* **DATA RECORDS**:

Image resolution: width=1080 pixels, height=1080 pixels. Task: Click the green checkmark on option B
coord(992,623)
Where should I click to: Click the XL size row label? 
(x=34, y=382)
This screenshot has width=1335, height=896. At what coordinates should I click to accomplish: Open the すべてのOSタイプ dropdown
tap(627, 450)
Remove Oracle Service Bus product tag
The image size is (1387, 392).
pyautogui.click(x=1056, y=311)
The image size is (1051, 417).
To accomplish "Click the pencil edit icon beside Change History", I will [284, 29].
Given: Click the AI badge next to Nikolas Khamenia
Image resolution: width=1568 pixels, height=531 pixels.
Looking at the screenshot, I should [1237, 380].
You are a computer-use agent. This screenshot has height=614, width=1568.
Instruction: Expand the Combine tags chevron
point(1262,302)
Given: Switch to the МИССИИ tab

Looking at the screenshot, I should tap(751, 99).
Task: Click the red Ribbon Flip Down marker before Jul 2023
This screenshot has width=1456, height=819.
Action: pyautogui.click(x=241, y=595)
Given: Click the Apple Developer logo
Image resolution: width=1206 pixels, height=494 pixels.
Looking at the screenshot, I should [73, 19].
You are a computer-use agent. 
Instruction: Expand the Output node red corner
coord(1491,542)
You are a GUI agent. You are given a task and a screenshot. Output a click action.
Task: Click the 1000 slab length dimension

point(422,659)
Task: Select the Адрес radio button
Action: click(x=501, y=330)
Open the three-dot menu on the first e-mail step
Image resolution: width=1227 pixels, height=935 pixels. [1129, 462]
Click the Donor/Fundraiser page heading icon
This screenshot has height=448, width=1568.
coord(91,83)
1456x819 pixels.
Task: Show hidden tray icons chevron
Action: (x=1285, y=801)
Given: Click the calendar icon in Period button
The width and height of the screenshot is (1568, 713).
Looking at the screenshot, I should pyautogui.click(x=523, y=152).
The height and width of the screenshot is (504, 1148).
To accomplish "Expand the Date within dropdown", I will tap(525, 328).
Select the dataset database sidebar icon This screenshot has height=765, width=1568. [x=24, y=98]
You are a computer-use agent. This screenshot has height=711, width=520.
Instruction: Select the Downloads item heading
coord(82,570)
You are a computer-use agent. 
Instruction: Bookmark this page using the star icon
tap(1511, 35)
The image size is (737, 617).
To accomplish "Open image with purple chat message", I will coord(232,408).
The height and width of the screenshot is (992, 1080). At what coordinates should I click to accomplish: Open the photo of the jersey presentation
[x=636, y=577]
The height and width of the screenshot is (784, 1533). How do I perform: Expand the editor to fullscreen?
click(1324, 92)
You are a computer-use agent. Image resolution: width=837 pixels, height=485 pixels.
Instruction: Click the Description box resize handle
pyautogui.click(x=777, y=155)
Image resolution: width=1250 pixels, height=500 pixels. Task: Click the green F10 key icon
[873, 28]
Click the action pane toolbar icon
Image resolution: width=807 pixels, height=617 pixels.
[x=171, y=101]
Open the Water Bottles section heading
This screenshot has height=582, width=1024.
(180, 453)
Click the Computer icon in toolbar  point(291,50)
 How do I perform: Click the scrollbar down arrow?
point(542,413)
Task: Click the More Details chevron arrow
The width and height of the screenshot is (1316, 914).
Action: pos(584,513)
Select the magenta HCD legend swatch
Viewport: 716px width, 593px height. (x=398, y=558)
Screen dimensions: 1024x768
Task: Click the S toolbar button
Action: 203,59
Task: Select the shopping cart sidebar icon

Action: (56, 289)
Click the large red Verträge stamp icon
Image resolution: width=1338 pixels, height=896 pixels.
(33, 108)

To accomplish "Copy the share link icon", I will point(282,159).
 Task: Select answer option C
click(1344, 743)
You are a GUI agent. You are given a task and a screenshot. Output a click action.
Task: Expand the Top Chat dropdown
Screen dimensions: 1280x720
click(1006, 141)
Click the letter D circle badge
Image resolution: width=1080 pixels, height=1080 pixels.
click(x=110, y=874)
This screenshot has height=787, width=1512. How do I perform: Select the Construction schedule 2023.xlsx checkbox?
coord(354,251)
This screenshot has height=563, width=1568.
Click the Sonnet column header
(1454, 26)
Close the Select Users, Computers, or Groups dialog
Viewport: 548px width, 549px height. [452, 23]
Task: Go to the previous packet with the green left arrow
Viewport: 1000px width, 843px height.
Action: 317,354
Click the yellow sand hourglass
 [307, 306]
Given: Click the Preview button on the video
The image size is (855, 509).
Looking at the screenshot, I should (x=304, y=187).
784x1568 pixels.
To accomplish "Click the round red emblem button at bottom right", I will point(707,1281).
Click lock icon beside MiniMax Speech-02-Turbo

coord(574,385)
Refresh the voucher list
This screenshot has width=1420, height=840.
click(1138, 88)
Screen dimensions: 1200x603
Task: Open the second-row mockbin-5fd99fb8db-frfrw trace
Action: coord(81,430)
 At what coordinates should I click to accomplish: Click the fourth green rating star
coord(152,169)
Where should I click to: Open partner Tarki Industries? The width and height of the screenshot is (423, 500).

* **WHAT YOU SHOULD DO**: Update all the items above, changing every "Instruction" to "Goal" and leaving everything else unchanged.

* **ANSWER FOR THIS EXERCISE**:
Image resolution: width=1080 pixels, height=1080 pixels. Task: Click the green checkmark on option B
coord(992,623)
Where should I click to: Click the XL size row label? 
(x=34, y=382)
This screenshot has width=1335, height=896. At what coordinates should I click to accomplish: Open the すべてのOSタイプ dropdown
tap(627, 450)
Remove Oracle Service Bus product tag
The image size is (1387, 392).
pyautogui.click(x=1056, y=311)
The image size is (1051, 417).
To accomplish "Click the pencil edit icon beside Change History", I will [284, 29].
Given: Click the AI badge next to Nikolas Khamenia
Image resolution: width=1568 pixels, height=531 pixels.
Looking at the screenshot, I should [1237, 380].
You are a computer-use agent. This screenshot has height=614, width=1568.
Goal: Expand the Combine tags chevron
point(1262,302)
Given: Switch to the МИССИИ tab

Looking at the screenshot, I should tap(751, 99).
Task: Click the red Ribbon Flip Down marker before Jul 2023
This screenshot has width=1456, height=819.
Action: pyautogui.click(x=241, y=595)
Given: Click the Apple Developer logo
Image resolution: width=1206 pixels, height=494 pixels.
Looking at the screenshot, I should [73, 19].
You are a computer-use agent. 
Goal: Expand the Output node red corner
coord(1491,542)
You are a GUI agent. You are given a task and a screenshot. Output a click action.
Task: Click the 1000 slab length dimension

point(422,659)
Task: Select the Адрес radio button
Action: click(x=501, y=330)
Open the three-dot menu on the first e-mail step
Image resolution: width=1227 pixels, height=935 pixels. [1129, 462]
Click the Donor/Fundraiser page heading icon
This screenshot has height=448, width=1568.
coord(91,83)
1456x819 pixels.
Task: Show hidden tray icons chevron
Action: (x=1285, y=801)
Given: Click the calendar icon in Period button
The width and height of the screenshot is (1568, 713).
Looking at the screenshot, I should pyautogui.click(x=523, y=152).
The height and width of the screenshot is (504, 1148).
To accomplish "Expand the Date within dropdown", I will tap(525, 328).
Select the dataset database sidebar icon This screenshot has height=765, width=1568. [x=24, y=98]
You are a computer-use agent. This screenshot has height=711, width=520.
Goal: Select the Downloads item heading
coord(82,570)
You are a computer-use agent. 
Goal: Bookmark this page using the star icon
tap(1511, 35)
The image size is (737, 617).
To accomplish "Open image with purple chat message", I will coord(232,408).
The height and width of the screenshot is (992, 1080). At what coordinates should I click to accomplish: Open the photo of the jersey presentation
[x=636, y=577]
The height and width of the screenshot is (784, 1533). How do I perform: Expand the editor to fullscreen?
click(1324, 92)
You are a computer-use agent. Image resolution: width=837 pixels, height=485 pixels.
Goal: Click the Description box resize handle
pyautogui.click(x=777, y=155)
Image resolution: width=1250 pixels, height=500 pixels. Task: Click the green F10 key icon
[873, 28]
Click the action pane toolbar icon
Image resolution: width=807 pixels, height=617 pixels.
[x=171, y=101]
Open the Water Bottles section heading
This screenshot has height=582, width=1024.
(180, 453)
Click the Computer icon in toolbar  point(291,50)
 How do I perform: Click the scrollbar down arrow?
point(542,413)
Task: Click the More Details chevron arrow
The width and height of the screenshot is (1316, 914).
Action: pos(584,513)
Select the magenta HCD legend swatch
Viewport: 716px width, 593px height. (x=398, y=558)
Screen dimensions: 1024x768
Task: Click the S toolbar button
Action: 203,59
Task: Select the shopping cart sidebar icon

Action: (56, 289)
Click the large red Verträge stamp icon
Image resolution: width=1338 pixels, height=896 pixels.
(33, 108)

To accomplish "Copy the share link icon", I will point(282,159).
 Task: Select answer option C
click(1344, 743)
You are a GUI agent. You are given a task and a screenshot. Output a click action.
Task: Expand the Top Chat dropdown
Screen dimensions: 1280x720
click(1006, 141)
Click the letter D circle badge
Image resolution: width=1080 pixels, height=1080 pixels.
click(x=110, y=874)
This screenshot has height=787, width=1512. How do I perform: Select the Construction schedule 2023.xlsx checkbox?
coord(354,251)
This screenshot has height=563, width=1568.
Click the Sonnet column header
(1454, 26)
Close the Select Users, Computers, or Groups dialog
Viewport: 548px width, 549px height. [452, 23]
Task: Go to the previous packet with the green left arrow
Viewport: 1000px width, 843px height.
Action: 317,354
Click the yellow sand hourglass
 [307, 306]
Given: Click the Preview button on the video
The image size is (855, 509).
Looking at the screenshot, I should (x=304, y=187).
784x1568 pixels.
To accomplish "Click the round red emblem button at bottom right", I will point(707,1281).
Click lock icon beside MiniMax Speech-02-Turbo

coord(574,385)
Refresh the voucher list
This screenshot has width=1420, height=840.
click(1138, 88)
Screen dimensions: 1200x603
Task: Open the second-row mockbin-5fd99fb8db-frfrw trace
Action: coord(81,430)
 At what coordinates should I click to accomplish: Click the fourth green rating star
coord(152,169)
Where should I click to: Open partner Tarki Industries? The width and height of the screenshot is (423, 500).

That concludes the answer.